Source passage:
USING AUCTIONS TO RAISE MONEY FOR CHARITY: SIMPLICITY AND FAIRNESS PAY DIVIDENDS
Charities need to design fundraising auctions very carefully to maximise the number of bidders and therefore the money raised, according to new experimental research by Professor Jeffrey Carpenter and colleagues, published in the January 2008 issue of The Economic Journal.
Professor Carpenter comments:
‘Our study cautions charities to consider carefully their expected participation rates when selecting auction format. Mechanisms that are both easy to understand and perceived as fair will elicit greater participation and thus generate higher revenues. In this regard, “winner pays” auctions may be safer bets than “all pay” formats.’
Charity auctions have increased in popularity in recent years. Among the most high profile successes have been internet sites like eBay’s Giving Works, which has raised $40 million to date.
Economic theory predicts that certain types of auction should raise more than others. In particular, ‘ all pay’ auctions, in which everyone pays what they bid should raise more than standard ‘winner pays ’ auctions. As the latter is common while the former is scarce, the researchers examine whether charities are missing out on an opportunity.
The authors conducted a field experiment at four nursery schools to compare different (sealed bid) auction mechanisms. Analysing the results of 80 auctions, they find that ‘first price’ auctions (in which the winner pays what they bid) generates an average of 45% more revenue than ‘second price’ auctions (in which the winner pays the second highest bid) and 42% more than ‘all pay’ auctions (where everyone pays their bid, but the winner is the highest bidder).

Given data:
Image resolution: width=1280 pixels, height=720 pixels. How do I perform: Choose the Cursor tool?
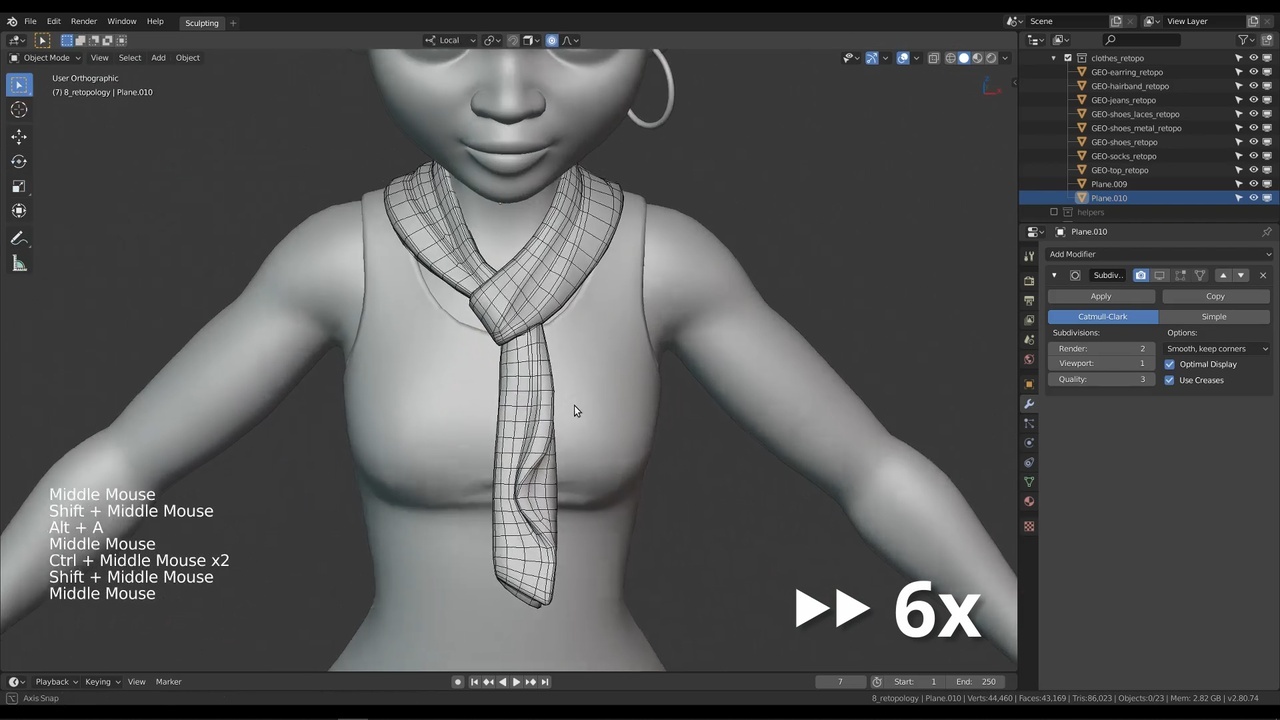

Short problem: Repeat the part of the charity auctions text starting with "The authors conducted" and going on through "the highest bidder).". The material has no connection to the text on charity auctions.

Written response:
The authors conducted a field experiment at four nursery schools to compare different (sealed bid) auction mechanisms. Analysing the results of 80 auctions, they find that ‘first price’ auctions (in which the winner pays what they bid) generates an average of 45% more revenue than ‘second price’ auctions (in which the winner pays the second highest bid) and 42% more than ‘all pay’ auctions (where everyone pays their bid, but the winner is the highest bidder).